• _PROBLEM_: Return the lines verbatim, starting at the line containing "Task: Click the" and ending at the line containing "(x=479, y=138)".

• _MATERIAL FOR THIS EXERCISE_:

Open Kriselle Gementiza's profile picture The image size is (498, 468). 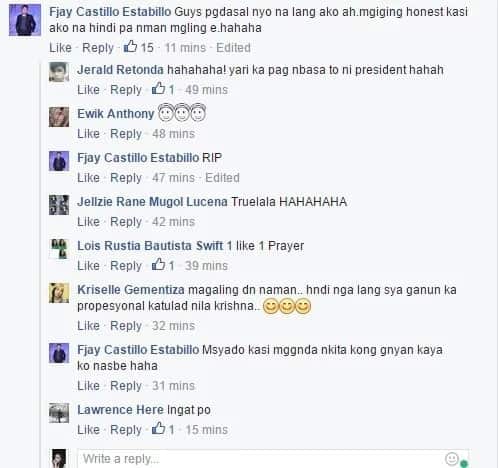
...
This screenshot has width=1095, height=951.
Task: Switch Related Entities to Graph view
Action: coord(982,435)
==
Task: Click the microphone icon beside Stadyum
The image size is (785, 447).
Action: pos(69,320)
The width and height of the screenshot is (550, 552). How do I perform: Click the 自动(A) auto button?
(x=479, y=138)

• _OUTPUT FOR THIS EXERCISE_:
Task: Click the microphone icon beside Stadyum
The image size is (785, 447).
Action: pos(69,320)
The width and height of the screenshot is (550, 552). How do I perform: Click the 自动(A) auto button?
(x=479, y=138)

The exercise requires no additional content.